Ben and Vic figure out the true motivation behind CRIME

It was a joy to watch him play those parts he’d written, in sketches with such clear and glorious nonsense-clarity like Sirens, and giving both innovation and plates a long-deserved kicking in his Dyson sketch.

I was a bit rusty. I’m having a real problem learning lines at the minute – for ADHD reasons, primarily – and needed to rely on the crutch of my notebook for the Weekend At Bernie’s: The Musical sketch, in which Daniel Smith played the titular corpse. Very convincingly, especially when he fell off his chair like a sack of dead potatoes.

My co-producer Rebecca is running an in-person sketch-writing session next month, and I’m looking forward to it, as I haven’t written much in proud of lately, and it’ll therefore be great to hopefully get some new inspiration.

On to the second half, and Ali Brice, in the character of veteran working men’s club performer Eric Meat.

Eric Meat.

A guy in the front row did NOT understand that Ali isn’t actually Eric, and that this was a parody of a terrible stand up, not an actual terrible stand up.

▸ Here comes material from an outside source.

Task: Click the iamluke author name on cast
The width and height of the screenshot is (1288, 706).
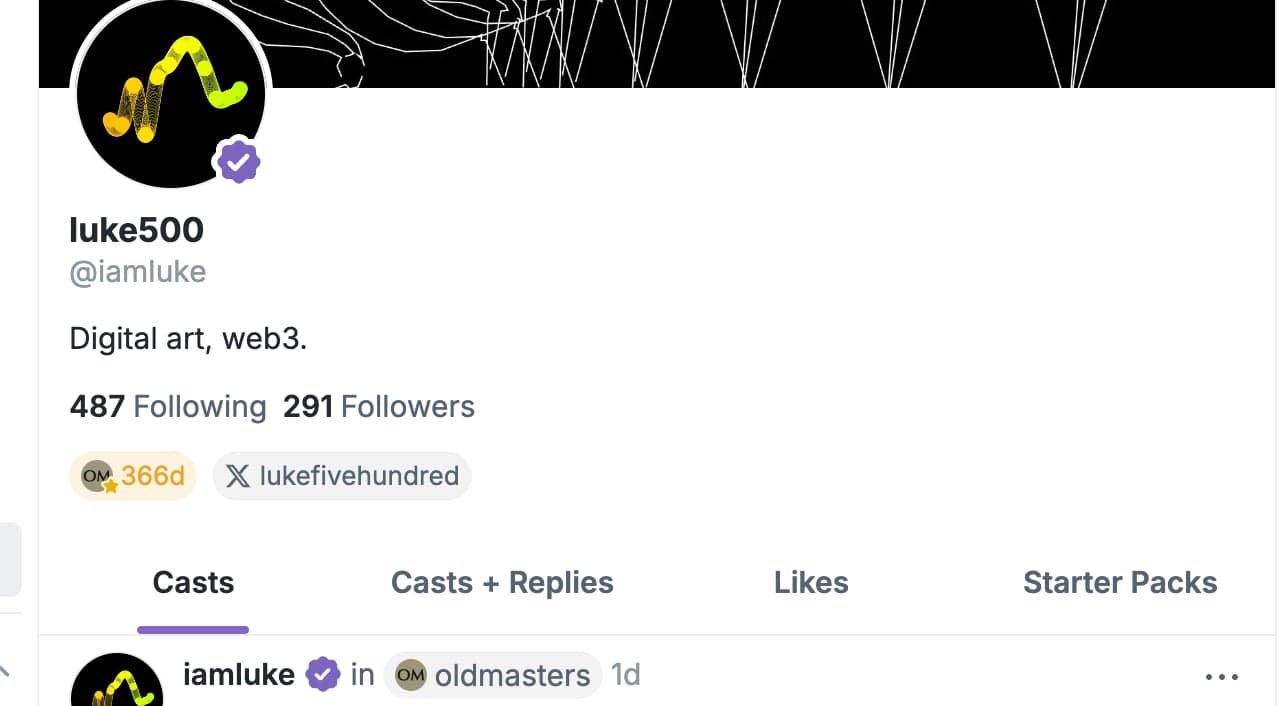Action: 239,675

This, of course, made it funnier for the rest of the audience, and even the guy in question got it in the end.

Finally, we had returning champion Rob Duncan, printer of the year 2024 and still talking about it in 2025.

As one of the finest clowns out there, Rob consistently toys with expectations about form, timing, and even linear coherence. He’s one of the few comics where I properly have no idea what will happen next, what’s actually going wrong and what is intentionally going wrong, and who – like Luke Rollason – would be funny in an empty room or falling out of a metaphorical tree in a Siberian forest.

He also made me feel that “printers” should be added to animals and children in the list of things not to work with, and his technology-based double act, and his contrasting it to his relationship with his brother [1], was strangely moving.

Printer of the year 2024 Rob Duncan.

We finished on time, which as I get older and more coherently live in not-London feels increasingly important. A bunch of writers, performers, and guests had time to go down for a drink afterwards, where we talked about matching butt tattoos and dilated pupils. The artificial lights of the last Thameslink to Brighton felt especially harsh, but only because what went before was so magical that I didn’t really want it to end.

[1] Rob also performs with his brother as The Duncan Brothers, who – with and without Julia Masli – have been responsible for some of the most inspired nonsense of the past half decade.